+++ SUPPLIED ENTRIES

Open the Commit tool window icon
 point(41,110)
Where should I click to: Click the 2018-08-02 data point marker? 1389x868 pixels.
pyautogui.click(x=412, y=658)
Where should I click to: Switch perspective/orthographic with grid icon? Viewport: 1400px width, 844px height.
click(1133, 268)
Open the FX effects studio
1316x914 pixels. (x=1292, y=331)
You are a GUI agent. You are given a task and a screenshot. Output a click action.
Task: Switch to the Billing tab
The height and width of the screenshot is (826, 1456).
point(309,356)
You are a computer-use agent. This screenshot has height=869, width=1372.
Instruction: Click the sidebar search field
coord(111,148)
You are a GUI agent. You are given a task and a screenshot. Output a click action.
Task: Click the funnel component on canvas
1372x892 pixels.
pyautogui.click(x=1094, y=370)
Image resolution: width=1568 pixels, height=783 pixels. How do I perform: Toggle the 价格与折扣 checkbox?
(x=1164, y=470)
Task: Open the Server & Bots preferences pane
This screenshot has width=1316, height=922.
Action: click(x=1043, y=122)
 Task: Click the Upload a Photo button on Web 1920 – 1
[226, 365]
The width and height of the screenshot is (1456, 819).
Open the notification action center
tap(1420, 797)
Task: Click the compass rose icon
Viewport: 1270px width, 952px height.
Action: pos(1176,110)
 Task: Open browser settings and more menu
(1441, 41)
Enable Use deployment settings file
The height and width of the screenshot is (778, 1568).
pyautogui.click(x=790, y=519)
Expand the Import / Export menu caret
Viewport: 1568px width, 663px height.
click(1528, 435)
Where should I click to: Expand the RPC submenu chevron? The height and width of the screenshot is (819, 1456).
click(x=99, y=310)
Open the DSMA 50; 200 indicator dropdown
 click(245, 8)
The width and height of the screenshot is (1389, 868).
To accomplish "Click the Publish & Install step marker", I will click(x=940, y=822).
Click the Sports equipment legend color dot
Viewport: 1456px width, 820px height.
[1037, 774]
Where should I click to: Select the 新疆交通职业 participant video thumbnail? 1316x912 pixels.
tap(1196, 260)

++++++

YOUR INSTRUCTIONS —
With nothing left out, copy every record exactly.

WRITTEN ANSWER —
Open the Commit tool window icon
 point(41,110)
Where should I click to: Click the 2018-08-02 data point marker? 1389x868 pixels.
pyautogui.click(x=412, y=658)
Where should I click to: Switch perspective/orthographic with grid icon? Viewport: 1400px width, 844px height.
click(1133, 268)
Open the FX effects studio
1316x914 pixels. (x=1292, y=331)
You are a GUI agent. You are given a task and a screenshot. Output a click action.
Task: Switch to the Billing tab
The height and width of the screenshot is (826, 1456).
point(309,356)
You are a computer-use agent. This screenshot has height=869, width=1372.
Instruction: Click the sidebar search field
coord(111,148)
You are a GUI agent. You are given a task and a screenshot. Output a click action.
Task: Click the funnel component on canvas
1372x892 pixels.
pyautogui.click(x=1094, y=370)
Image resolution: width=1568 pixels, height=783 pixels. How do I perform: Toggle the 价格与折扣 checkbox?
(x=1164, y=470)
Task: Open the Server & Bots preferences pane
This screenshot has width=1316, height=922.
Action: click(x=1043, y=122)
 Task: Click the Upload a Photo button on Web 1920 – 1
[226, 365]
The width and height of the screenshot is (1456, 819).
Open the notification action center
tap(1420, 797)
Task: Click the compass rose icon
Viewport: 1270px width, 952px height.
Action: pos(1176,110)
 Task: Open browser settings and more menu
(1441, 41)
Enable Use deployment settings file
The height and width of the screenshot is (778, 1568).
pyautogui.click(x=790, y=519)
Expand the Import / Export menu caret
Viewport: 1568px width, 663px height.
click(1528, 435)
Where should I click to: Expand the RPC submenu chevron? The height and width of the screenshot is (819, 1456).
click(x=99, y=310)
Open the DSMA 50; 200 indicator dropdown
 click(245, 8)
The width and height of the screenshot is (1389, 868).
To accomplish "Click the Publish & Install step marker", I will click(x=940, y=822).
Click the Sports equipment legend color dot
Viewport: 1456px width, 820px height.
[1037, 774]
Where should I click to: Select the 新疆交通职业 participant video thumbnail? 1316x912 pixels.
tap(1196, 260)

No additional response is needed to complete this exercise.